On no-school days when the kids were home, we all played Mario Bros., a still popular game, which was my son’s favorite. We also played a Smurf game my older daughter loved, which involved blue creatures jumping over fences.
Both of these games were fun.
My favorite, however, was Carnival, maybe because its background music, “Over the Waves,” was the song that played on every carousel I rode when I was a child. Memory had attached it to the best of times: Summer. Paragon Park. Ice cream. Childhood.
My husband and I played Carnival at night when the kids were asleep. I’d beg and unless the Bruins were playing, he’d always say yes. The game was essentially an amusement park ripoff, retrofitted for TV. Instead of a brick-and-mortar shooting gallery, it had a video of a shooting gallery. Instead of a fake shotgun with fake bullets to “shoot” fake ducks, rabbits, and bears, it used a joy stick to “shoot” fake ducks, rabbits, and bears. And instead of handing out stuffed animals as prizes, this game awarded points.
The ducks got me addicted. They didn’t seem unbeatable at first. They marched across the screen right along with the rabbits and bears. They weren’t any slower. They weren’t any faster. And they seemed every bit as vulnerable. I clicked the joystick and they didn’t have a magic shield protecting them. I clicked and they vanished.
But as the game advanced, the ducks became the creatures to beat. Left to right they poured onto the TV, more and more of them, faster and faster, like an invading army. Row after row they filled the screen. I worked that joy stick. But there was no stopping them. Night after night, despite my best efforts, they won.
One day, ColecoVision stopped working. After a while, it and its games got thrown away. That’s the only reason I stopped playing Carnival. But I never really stopped thinking about it. Those ducks have been in my head for years.

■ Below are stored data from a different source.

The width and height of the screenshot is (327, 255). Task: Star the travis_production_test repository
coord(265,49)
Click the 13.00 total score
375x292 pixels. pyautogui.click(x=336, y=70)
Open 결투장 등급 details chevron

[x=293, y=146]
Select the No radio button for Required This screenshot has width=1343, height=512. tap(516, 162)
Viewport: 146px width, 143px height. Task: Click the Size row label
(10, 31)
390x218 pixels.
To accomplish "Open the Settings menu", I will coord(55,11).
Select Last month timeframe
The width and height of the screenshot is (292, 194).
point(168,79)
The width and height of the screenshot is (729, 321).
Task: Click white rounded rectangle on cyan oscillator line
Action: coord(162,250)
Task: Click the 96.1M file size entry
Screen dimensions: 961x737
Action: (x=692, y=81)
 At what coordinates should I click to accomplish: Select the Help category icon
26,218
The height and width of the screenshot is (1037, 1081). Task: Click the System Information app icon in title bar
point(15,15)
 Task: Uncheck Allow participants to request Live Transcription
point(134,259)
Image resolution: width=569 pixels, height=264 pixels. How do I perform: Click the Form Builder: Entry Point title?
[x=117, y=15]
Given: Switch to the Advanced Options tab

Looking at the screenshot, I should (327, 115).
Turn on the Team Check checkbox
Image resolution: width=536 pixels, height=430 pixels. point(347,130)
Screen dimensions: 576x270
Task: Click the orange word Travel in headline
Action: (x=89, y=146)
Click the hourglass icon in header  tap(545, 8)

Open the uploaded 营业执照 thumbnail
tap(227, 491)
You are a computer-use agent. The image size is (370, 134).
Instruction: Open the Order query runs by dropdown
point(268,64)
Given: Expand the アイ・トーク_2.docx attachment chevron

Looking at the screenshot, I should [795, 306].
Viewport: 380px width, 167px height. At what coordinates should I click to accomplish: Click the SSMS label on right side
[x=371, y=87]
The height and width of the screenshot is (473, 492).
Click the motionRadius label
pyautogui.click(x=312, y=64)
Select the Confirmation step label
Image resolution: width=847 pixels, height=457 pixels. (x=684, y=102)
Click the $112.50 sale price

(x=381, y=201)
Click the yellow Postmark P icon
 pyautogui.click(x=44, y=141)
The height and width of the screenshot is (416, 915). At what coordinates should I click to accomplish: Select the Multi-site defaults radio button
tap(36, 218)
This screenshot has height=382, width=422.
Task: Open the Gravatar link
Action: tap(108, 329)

It’s the way they moseyed across the screen that has stuck with me. They moseyed as if they had all the time in the world.
Until sometime in the middle of the game when they suddenly shifted gears.
Time is like those ducks. In the beginning, time moseys. It’s so slow that sometimes you tell it to hurry up. It’s so slow that sometimes you wish whole days away. But eventually it picks up speed. It saunters, strides, trots, sprints, runs until the days are going so fast they bump into one another.
The ways we measure our lives, by days, months, years? It’s not a true measure. There is so much more to time. In another dimension, I suspect there is a force like gravity that pulls time along and that pulls a little harder the older you get. You don’t see this on any clock or calendar. You can’t see how much shorter September to December is when you’re 50 than when you were 10.
But it is.
The ducks kept coming and I couldn’t stop them. That’s what has always bothered me.
Time plays the same game. It marches on and all you can do is hang on. Because, as much as you want to press pause, no one has figured out a way to slow down, never mind stop, time.